O Ministério da Agricultura propôs ao Conselho Monetário Nacional (CMN) que as operações de crédito rural vinculadas a contratos de seguro rural, incluindo o Programa de Garantia da Atividade Agropecuária (Proagro), ou ainda de outro mecanismo de gestão de risco, tenham “preferência” caso haja necessidade de renegociação no Plano Safra 2026/27. A medida poderá ser votada nesta terça-feira (30/6) em reunião extraordinária do CMN.

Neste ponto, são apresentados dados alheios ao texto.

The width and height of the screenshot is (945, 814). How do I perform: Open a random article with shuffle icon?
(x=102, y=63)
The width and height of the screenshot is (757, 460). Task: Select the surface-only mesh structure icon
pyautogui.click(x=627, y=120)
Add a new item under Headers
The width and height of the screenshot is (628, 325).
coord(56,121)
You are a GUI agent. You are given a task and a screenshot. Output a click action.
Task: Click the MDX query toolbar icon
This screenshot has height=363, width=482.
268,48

Sem a garantia de recomposição do orçamento do Programa de Subvenção ao Prêmio do Seguro Rural (PSR), que foi reduzido a menos da metade em 2026 depois de cortes e bloqueios, a pasta apostou nessa proposta para incentivar a contratação de apólices pelos agricultores. A medida é elogiada pelo setor, mas pode esbarrar na falta de estabilidade no orçamento do PSR.

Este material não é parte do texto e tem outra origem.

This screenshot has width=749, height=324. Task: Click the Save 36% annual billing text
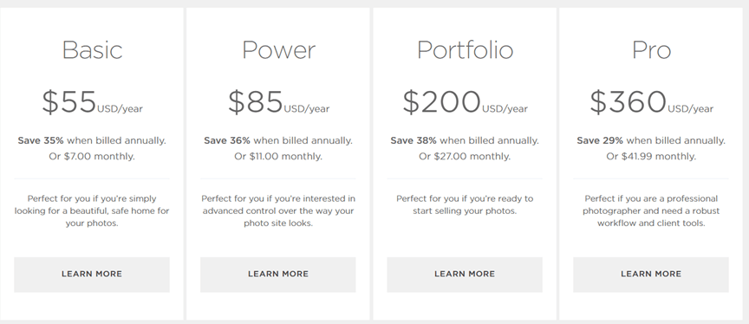(278, 140)
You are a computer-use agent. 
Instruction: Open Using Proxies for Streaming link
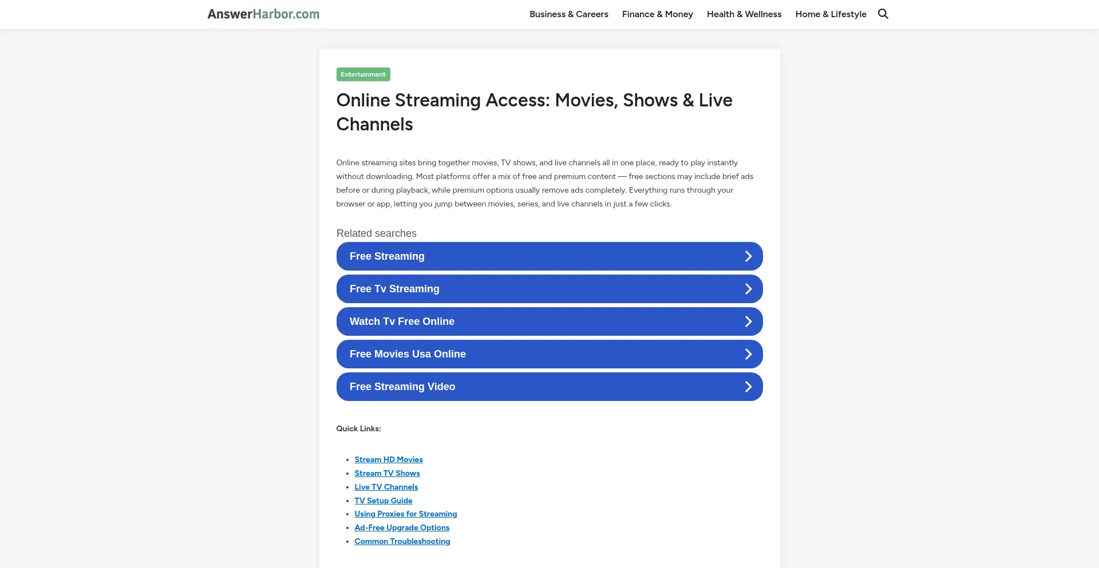405,514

“A gestão de riscos também é um dos pilares do Plano Safra 26/27. O programa reforça a importância do Proagro e do seguro rural como instrumentos de proteção da produção e de segurança para o sistema de crédito”, escreveu o ministério em nota.

“Ao vincular a possibilidade de renegociação das operações de custeio agrícola à existência de cobertura por Proagro ou seguro rural, a política estimula a adoção de mecanismos de gestão de risco”, justificou.

Segundo o ministério, a medida busca fortalecer a “responsabilidade compartilhada entre produtores, instituições financeiras e o poder público” e reduzir a dependência de soluções emergenciais após a ocorrência de perda.

O diretor do Departamento de Política de Financiamento ao Setor Agropecuário do Ministério da Agricultura, Tiago Dahdah, disse que a intenção é que as renegociações sejam feitas apenas para produtores que tenham mecanismos de gestão de risco.

“É uma medida que visa a redução do risco moral que estamos identificando nas sucessivas renegociações. É para orientar os agentes econômicos em relação à gestão financeira de empreendimentos”, disse em coletiva de imprensa mais cedo. 

A mudança deverá ser incluída nas disposições gerais do Manual do Crédito Rural (MCR) e valerá para financiamentos com recursos controlados e equalizados. No caso de operações com recursos próprios das instituições financeiras, a decisão caberá a cada agente.